Yesterday I was reading through the comments section on an article regarding homosexuality in the Church, and I saw a comment, in favor of such monogamous homosexual relationships, which ended by saying, "Love is love is love." Makes sense, right? I mean, if these people love each other, shouldn't we let them get married? Because to love one another is the highest command, right?
...well, no, actually. Not all love is the same. Love is not love is not love. The problem is, in English we have only one word to cover a multitude of uses. But as C. S. Lewis notes in his book The Four Loves, there are, yes, four different kinds of love, at least in the Greek in which the New Testament is written. The problem is that many American Christians, or English-speaking Christians in general, confuse or conflate two or more of the different uses. The word does not mean what they think it means.

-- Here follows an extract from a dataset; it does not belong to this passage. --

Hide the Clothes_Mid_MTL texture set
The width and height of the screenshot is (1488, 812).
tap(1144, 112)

That being the case, I think it's important to re-enumerate the four different kinds of love. The first is called στοργή (storge, two syllables with a hard g). This is more usually translated "affection," and is the sort of love we see from parents toward their children (especially mothers), from people towards animals, etc. It's the love of a higher towards a lower, generally. Most people will not get this confused with the others, but it is good to remember it all the same.

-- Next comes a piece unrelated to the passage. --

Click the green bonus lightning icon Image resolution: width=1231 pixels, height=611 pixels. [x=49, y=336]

The second is called φιλία (philia). This one is more familiar, as we see it regularly in the city name Philadelphia, and in other places. It's the love of friendship, and is sometimes called "brotherly love."
The third is called έρως (eros), which is the one we are most familiar with. This is romantic, often sexual love, and it is generally the one under consideration in discussions of homosexuality. After all, the issue is whether or not people with homosexual eros are allowed to marry and satisfy that eros.
The fourth and final kind of love is called αγάπη (agape, three syllables). This is charitable love; love without hope of reward; self-sacrificing love, love for others that does not expect to be repaid and that desires only the other's good.
This last kind of love is the kind of love we are called to as Christians. John 15:13 says, "Greater agape has no one than this, that one lay down his life for his friends." 1 John 4:8 says, "The one who does not agapen does not know God, for God is agape." This is the love which, as Dante so eloquently says, "moves the sun and the other stars." It is agape love, not eros, or philia, or storge. That is the love to which we are called.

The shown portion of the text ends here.